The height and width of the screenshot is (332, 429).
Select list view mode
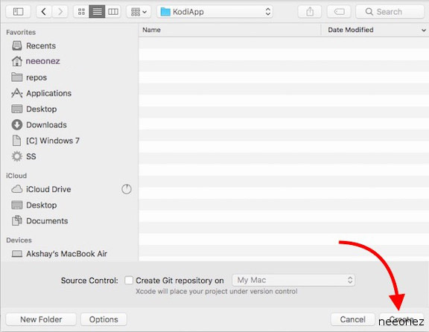pos(97,12)
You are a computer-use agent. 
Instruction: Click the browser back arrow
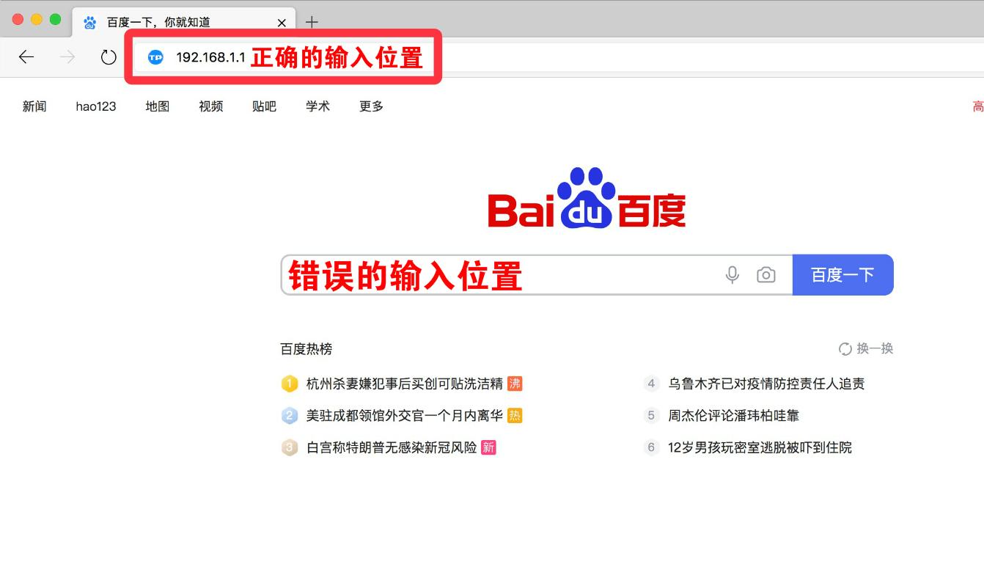tap(26, 56)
• • • •
■ TASK REQUIREMENTS ■
Could the data above be returned in full, exactly, with every image left out?

■ YOUR RESPONSE ■
The height and width of the screenshot is (332, 429).
Select list view mode
pos(97,12)
You are a computer-use agent. 
Instruction: Click the browser back arrow
tap(26, 56)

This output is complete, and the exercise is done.